First inferences are faster then normal at TorchScript model

3080 and V100
Ubuntu 18.04
driver 510.47.03 / 470.42.01 (V100)
cuda_11.6
torch 1.11.0+cu113

I have a model which i converted to TorchScript and save:

traced_script_module = torch.jit.trace(model, example)
traced_script_module.save(“traced_resnet_model.pt”)

then I load this model and try to inference (no matter rand or real image):

model = torch.jit.load(weights).eval().half()
for i in range(20):
t1 = time.time()
# pred = model(im)
pred = model(torch.rand((1, 3, 640, 640), dtype=torch.half, device=‘cuda:0’))
print(time.time() - t1)
Times:
0.13088488578796387
1.0498087406158447
0.0052030086517333984
0.0051364898681640625
0.0077664852142333984
0.010211706161499023
0.010109663009643555
0.010195255279541016
0.010144472122192383
0.010176897048950195
0.010180473327636719

As expected, we see at 1st and 2nd iterations some trash (warmup).
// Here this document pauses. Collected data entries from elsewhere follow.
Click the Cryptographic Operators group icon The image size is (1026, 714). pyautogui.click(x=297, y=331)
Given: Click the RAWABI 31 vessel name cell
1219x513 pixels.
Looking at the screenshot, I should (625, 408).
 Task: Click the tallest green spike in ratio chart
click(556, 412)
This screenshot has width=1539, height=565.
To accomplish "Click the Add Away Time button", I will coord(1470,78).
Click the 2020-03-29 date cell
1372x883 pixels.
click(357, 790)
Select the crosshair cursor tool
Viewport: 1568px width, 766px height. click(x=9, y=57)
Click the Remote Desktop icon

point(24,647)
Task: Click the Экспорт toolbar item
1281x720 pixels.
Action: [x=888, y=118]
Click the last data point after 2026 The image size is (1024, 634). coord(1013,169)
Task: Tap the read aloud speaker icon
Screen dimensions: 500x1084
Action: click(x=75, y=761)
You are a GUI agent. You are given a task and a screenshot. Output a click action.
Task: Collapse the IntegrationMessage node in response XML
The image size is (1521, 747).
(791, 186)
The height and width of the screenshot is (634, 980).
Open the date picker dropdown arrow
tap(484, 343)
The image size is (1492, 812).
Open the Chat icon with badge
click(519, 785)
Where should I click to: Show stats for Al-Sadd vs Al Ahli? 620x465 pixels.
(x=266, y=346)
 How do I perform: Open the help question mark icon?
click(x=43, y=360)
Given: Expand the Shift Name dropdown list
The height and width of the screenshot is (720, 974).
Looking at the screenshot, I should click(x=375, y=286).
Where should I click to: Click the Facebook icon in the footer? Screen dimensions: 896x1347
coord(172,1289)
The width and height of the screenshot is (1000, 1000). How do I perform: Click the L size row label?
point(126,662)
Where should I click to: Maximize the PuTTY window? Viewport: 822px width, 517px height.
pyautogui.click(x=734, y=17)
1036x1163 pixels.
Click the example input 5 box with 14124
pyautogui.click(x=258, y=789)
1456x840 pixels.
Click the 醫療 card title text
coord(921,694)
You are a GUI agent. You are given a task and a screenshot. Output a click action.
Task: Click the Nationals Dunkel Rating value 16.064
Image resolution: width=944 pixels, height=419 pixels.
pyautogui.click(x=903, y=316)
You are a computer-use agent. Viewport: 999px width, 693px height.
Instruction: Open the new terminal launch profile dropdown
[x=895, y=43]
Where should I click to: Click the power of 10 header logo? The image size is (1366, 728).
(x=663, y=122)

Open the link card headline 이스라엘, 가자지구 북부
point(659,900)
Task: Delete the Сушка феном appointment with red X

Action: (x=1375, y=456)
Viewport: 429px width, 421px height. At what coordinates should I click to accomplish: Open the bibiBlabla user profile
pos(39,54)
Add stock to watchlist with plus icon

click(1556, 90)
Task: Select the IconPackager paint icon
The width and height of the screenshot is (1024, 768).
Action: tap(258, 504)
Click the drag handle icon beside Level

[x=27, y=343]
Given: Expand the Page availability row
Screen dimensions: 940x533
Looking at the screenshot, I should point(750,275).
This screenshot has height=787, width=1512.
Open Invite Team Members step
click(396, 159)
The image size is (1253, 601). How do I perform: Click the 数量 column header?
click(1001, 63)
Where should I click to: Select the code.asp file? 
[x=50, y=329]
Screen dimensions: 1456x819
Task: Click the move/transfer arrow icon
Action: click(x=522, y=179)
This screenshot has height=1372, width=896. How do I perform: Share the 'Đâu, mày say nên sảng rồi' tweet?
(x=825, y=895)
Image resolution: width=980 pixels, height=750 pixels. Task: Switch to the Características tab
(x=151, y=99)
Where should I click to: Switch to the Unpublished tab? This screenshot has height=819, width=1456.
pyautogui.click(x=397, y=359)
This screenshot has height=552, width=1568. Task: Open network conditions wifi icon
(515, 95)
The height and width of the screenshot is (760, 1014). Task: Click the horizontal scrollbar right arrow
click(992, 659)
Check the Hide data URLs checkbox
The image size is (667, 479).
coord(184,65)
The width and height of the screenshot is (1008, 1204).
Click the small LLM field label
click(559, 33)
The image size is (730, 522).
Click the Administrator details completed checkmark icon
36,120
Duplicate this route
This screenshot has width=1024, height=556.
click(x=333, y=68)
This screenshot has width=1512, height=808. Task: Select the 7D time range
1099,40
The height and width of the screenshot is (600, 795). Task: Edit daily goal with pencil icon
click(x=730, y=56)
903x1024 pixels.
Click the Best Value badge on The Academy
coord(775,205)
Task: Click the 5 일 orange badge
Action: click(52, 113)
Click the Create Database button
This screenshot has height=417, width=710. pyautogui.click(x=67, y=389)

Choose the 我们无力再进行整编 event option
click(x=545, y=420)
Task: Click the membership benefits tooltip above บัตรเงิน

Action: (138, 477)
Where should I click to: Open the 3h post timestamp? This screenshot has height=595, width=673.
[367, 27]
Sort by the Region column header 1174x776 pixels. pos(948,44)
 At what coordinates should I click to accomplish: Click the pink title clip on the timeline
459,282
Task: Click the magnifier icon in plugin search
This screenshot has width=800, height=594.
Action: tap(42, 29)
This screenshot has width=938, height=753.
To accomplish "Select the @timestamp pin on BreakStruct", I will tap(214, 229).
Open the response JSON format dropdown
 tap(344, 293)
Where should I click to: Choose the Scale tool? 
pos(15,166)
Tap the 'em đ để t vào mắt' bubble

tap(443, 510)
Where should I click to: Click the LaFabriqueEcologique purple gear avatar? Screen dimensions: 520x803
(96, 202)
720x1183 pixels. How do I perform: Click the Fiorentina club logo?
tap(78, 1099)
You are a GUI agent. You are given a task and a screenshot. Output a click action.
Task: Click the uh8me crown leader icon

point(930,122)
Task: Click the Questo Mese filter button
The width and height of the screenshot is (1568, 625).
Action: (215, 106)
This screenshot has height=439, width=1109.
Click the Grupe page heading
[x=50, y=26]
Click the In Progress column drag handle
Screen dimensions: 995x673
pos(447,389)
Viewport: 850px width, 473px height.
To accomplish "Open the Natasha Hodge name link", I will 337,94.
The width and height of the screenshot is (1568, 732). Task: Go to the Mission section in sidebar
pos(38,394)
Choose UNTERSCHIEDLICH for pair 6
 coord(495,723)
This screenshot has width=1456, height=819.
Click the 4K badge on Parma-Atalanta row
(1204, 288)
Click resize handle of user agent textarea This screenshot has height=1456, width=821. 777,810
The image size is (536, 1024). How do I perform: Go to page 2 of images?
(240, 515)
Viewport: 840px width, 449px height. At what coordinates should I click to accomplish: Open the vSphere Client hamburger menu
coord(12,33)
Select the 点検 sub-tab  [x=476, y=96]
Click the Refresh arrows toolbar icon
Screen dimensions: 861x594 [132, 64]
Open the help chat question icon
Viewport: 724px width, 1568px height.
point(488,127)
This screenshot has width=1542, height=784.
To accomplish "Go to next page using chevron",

But after it we see some iterations are faster then others:
0.0052030086517333984
0.0051364898681640625
0.0077664852142333984

How explain it? Is there any way how to avoid it?

CUDA operations are executed asynchronously so you would need to synchronize the code manually via torch.cuda.synchronize() before starting and stopping the timers.

Thanks a lot! Time is 10 ms now.